### Directions
For the word "label", find each line in the entries where it occurs and copy that line.
##############################
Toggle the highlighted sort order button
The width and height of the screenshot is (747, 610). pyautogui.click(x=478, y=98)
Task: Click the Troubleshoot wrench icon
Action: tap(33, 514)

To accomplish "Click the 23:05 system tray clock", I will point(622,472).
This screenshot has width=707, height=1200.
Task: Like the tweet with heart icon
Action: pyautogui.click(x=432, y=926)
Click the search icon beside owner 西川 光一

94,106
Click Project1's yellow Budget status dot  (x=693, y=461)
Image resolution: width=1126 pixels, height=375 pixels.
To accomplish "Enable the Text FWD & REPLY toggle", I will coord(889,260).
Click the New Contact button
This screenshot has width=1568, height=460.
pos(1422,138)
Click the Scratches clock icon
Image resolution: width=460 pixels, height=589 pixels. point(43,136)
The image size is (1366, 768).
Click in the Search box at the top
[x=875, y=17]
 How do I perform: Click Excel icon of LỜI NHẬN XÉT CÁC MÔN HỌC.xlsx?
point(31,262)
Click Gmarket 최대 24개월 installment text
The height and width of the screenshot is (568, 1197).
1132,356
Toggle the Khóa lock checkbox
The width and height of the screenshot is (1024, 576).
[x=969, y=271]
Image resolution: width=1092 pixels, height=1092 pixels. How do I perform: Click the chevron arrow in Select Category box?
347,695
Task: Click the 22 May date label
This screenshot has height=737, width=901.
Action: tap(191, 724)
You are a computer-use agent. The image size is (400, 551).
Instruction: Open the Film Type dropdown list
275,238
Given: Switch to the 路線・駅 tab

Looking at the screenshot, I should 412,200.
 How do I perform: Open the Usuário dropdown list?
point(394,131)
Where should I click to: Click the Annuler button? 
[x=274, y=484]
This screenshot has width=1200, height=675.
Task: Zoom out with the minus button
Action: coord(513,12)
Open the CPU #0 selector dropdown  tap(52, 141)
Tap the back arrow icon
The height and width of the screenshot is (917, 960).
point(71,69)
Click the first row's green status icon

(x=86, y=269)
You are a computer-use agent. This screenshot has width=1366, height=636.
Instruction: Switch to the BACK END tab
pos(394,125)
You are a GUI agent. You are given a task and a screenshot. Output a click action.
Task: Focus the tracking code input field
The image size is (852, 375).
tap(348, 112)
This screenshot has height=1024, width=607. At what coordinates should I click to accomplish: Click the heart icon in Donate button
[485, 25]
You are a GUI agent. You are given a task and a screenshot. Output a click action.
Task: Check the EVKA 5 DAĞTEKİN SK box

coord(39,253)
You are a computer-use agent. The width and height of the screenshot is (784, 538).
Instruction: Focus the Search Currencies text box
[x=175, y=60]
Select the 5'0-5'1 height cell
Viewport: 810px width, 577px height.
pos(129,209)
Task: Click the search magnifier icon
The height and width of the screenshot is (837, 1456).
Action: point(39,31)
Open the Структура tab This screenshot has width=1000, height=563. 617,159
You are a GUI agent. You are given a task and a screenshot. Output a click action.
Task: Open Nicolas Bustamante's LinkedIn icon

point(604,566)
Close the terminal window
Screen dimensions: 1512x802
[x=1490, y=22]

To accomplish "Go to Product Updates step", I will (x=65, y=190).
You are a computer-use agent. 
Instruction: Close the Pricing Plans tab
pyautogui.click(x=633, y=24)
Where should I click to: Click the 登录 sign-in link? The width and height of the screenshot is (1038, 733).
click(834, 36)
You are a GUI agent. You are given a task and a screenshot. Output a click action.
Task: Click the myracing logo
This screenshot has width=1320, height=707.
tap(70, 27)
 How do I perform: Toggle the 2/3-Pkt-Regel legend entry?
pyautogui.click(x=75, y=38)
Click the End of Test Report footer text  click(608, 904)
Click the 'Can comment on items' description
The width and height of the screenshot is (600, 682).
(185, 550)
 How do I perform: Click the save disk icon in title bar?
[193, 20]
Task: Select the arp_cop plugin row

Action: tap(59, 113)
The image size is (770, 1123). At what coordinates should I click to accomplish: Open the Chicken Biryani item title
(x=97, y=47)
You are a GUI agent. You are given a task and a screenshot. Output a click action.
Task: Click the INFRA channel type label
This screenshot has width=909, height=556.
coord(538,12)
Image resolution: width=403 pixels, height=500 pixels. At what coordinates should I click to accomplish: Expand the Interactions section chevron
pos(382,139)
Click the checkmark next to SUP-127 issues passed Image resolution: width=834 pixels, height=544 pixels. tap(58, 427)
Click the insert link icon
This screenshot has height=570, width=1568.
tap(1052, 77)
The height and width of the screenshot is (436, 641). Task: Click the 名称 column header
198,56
##############################
### Task output
Task: Click the 22 May date label
Task: Click the INFRA channel type label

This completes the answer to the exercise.